The Castle of the Livonian order, which houses Ventspils Museum since September 2001, is the oldest preserved building in Ventspils, built in the second half of the 13th century (first mentioned in 1290).
The castle was built as a convent-house type building with an inner yard, and can be regarded as the oldest medieval fortress in Latvia to have retained its original form virtually unchanged.
In its turn, the castle chapel is the oldest preserved church building in the region of Kurzeme. In the 13th–16th century the castle was used by the brothers of the Livonian Order, later there was an Evangelical Lutheran church in the castle (1706–1835), a Russian Orthodox church (1845–1901) and also a prison (1832–1959). The castle housed various administrative institutions and army units. The Soviet garrison left the castle in 1983. In 1997 the castle fa?ades were restored and the area around it improved. In the course of study and restoration work, unique 15th–17th century mural fragments were discovered under several layers of plaster, and much evidence concerning the castle and its inhabitants was obtained during archaeological excavation.

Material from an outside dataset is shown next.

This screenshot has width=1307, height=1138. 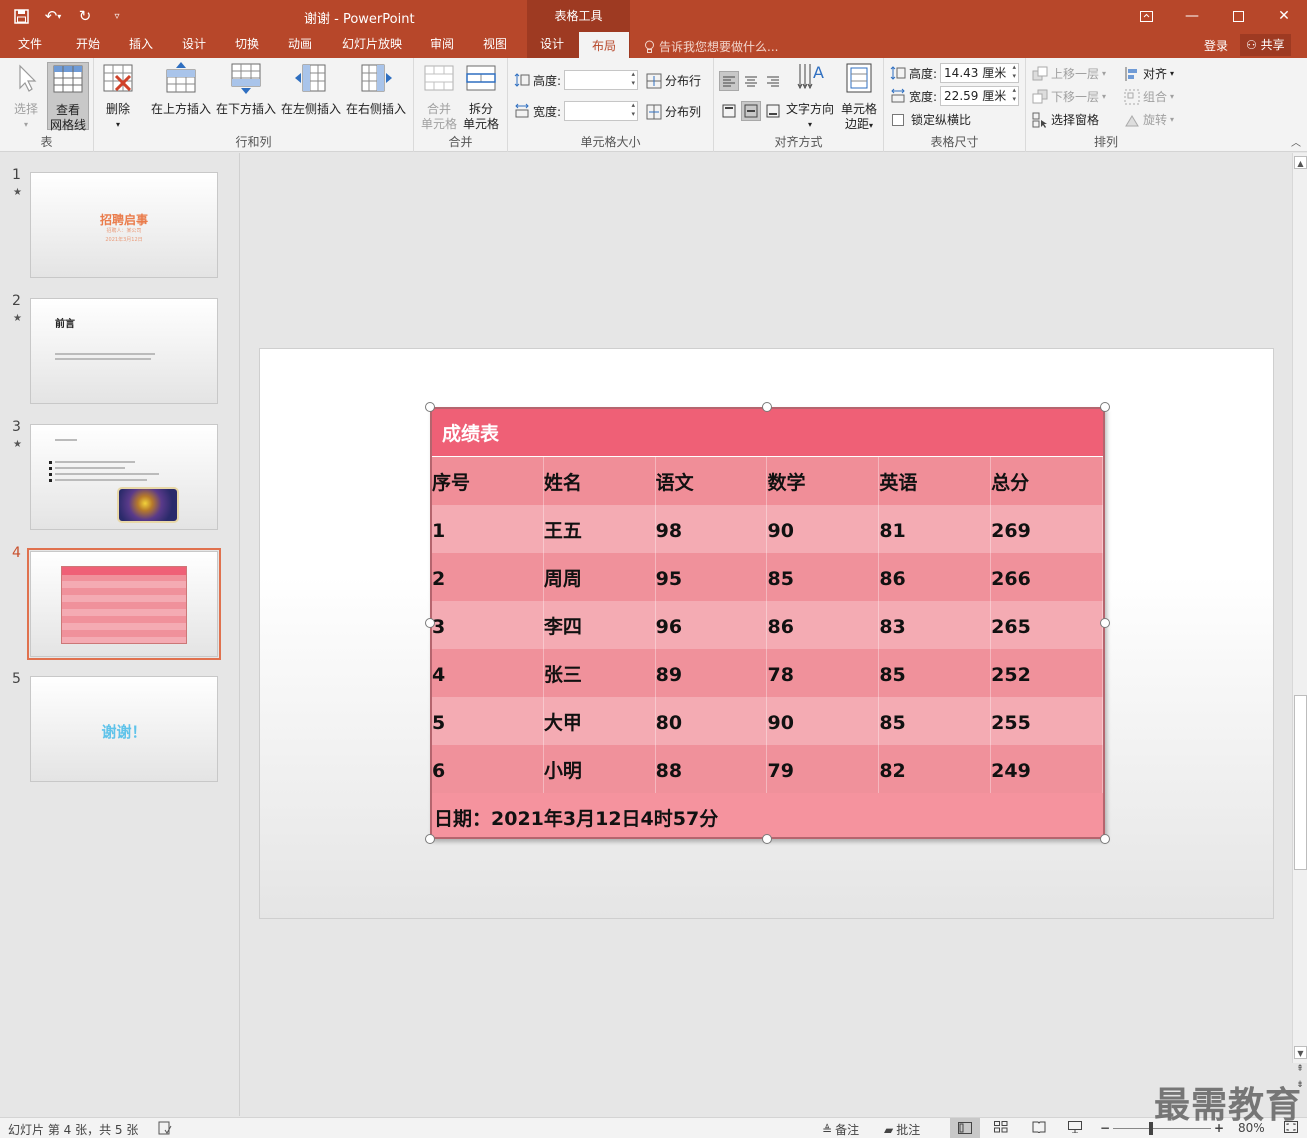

Restoration work is still underway. In early September 2001, when the first stage of restoration was complete, the permanent exhibition of Ventspils Museum opened, devoted to the history of the castle, the city, the port and the Ventspils region, and featuring Latvia’s only digital exhibition ‘Living history’. The exhibition has been arranged in the attractive castle tower, which has a ‘tele-panorama’ on the fifth floor, as well on as the first floor of the castle, where the great chimney can be seen, and where there is also a museum education centre providing the opportunity for children’s and young people’s activities.
The museum regularly sees temporary exhibitions on art and history, as well as concerts and other events that enrich the city’s cultural life.